Stated goal: Can you rewrite the records from their first line through the line containing "pyautogui.click(x=157, y=202)", both ends included, with the requests kept as they are and 39 added to every coordinate in the answers?

### Material provided

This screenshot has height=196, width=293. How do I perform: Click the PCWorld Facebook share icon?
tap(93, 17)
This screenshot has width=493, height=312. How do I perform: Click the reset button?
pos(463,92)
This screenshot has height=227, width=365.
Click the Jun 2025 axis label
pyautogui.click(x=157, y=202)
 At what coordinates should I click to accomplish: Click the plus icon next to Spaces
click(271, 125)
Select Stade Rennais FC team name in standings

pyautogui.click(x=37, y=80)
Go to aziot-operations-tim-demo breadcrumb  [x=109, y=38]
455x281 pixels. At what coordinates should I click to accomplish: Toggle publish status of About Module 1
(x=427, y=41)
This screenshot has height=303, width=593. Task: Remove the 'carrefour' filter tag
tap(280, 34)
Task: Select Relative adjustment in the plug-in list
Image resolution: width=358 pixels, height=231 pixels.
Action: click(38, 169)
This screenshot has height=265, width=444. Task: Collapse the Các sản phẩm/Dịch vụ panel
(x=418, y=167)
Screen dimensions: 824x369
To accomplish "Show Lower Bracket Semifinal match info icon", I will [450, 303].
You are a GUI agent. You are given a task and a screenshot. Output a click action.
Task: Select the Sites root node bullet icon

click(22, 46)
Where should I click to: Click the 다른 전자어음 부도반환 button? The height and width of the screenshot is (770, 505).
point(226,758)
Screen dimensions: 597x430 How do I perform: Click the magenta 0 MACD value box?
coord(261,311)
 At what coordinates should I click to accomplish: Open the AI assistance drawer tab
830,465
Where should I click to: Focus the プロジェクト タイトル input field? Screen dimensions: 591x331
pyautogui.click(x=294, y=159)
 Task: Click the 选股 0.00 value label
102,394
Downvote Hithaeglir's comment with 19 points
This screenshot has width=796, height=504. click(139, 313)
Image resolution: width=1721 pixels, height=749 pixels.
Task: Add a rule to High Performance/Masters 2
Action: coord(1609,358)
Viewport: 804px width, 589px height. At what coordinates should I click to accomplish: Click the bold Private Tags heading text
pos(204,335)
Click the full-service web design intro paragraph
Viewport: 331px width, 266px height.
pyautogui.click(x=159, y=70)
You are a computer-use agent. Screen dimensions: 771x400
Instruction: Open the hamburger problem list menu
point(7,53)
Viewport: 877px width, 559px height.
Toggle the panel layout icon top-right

######

Written answer:
This screenshot has height=196, width=293. How do I perform: Click the PCWorld Facebook share icon?
tap(132, 56)
This screenshot has width=493, height=312. How do I perform: Click the reset button?
pos(502,131)
This screenshot has height=227, width=365.
Click the Jun 2025 axis label
pyautogui.click(x=196, y=241)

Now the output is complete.